Music genres have a way of blending into one another. Friday’s sold-out Beach House at the Civic Theater demonstrated just that. Supreme Court Justice Potter Stewart once said about pornography, “I’ll know it when I see it,” and in some ways genre-meshing is similar: “I’ll know it when I hear it.” Beach House’s sound has been described as dream-pop and shoegaze. For me, it’s more dream-gaze, as the pop elements aren’t so obvious, while the gaze elements, albeit not prominent, are easily noticed, and the dream elements are overwhelmingly prevalent.

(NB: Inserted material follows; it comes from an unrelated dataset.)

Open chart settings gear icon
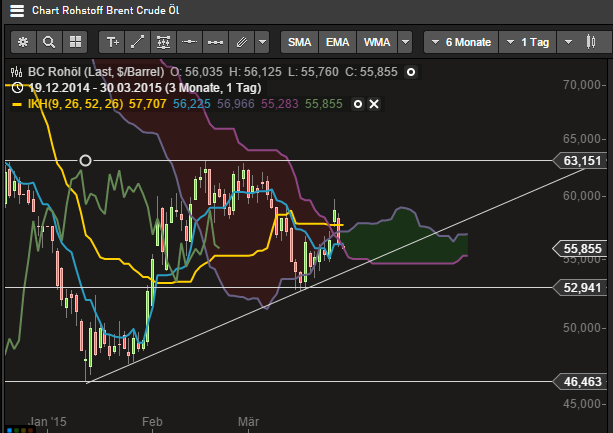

Beach House is a duo from Baltimore, Maryland, formed in 2004. The band consists of French-born Victoria Legrand and Baltimore native Alex Scally. The band is joined on stage by two additional musicians, a drummer and bass player. Some music outlets have compared Legrand’s vocals to those of Nico, Hope Sandoval of Mazzy Star, and Kendra Smith of Opal. She often speaks about her love for the Cure, the Cocteau Twins, and Gene Clark, Neil Young, and the films of David Lynch, all of which have shaped all five of Beach House’s albums.
Depression Cherry is the latest effort from the band, and the set list was mostly comprised of that material, as expected. The brooding, dreamy nature of the music determined the look of the stage set, too. Legrand took comfort in almost-anonymity behind her keyboard. Her hair draped her face, like a mask of sorts. Her crowd interactions felt almost forced, perhaps due to nerves, but the audience didn’t even seem to mind. The set of songs melded like a hazy dream and the backdrop of mesh cubes became focal points as projections were shown upon them. Continuing the dream factor, the projections were never really in sharp focus, rather like those last moments right before waking.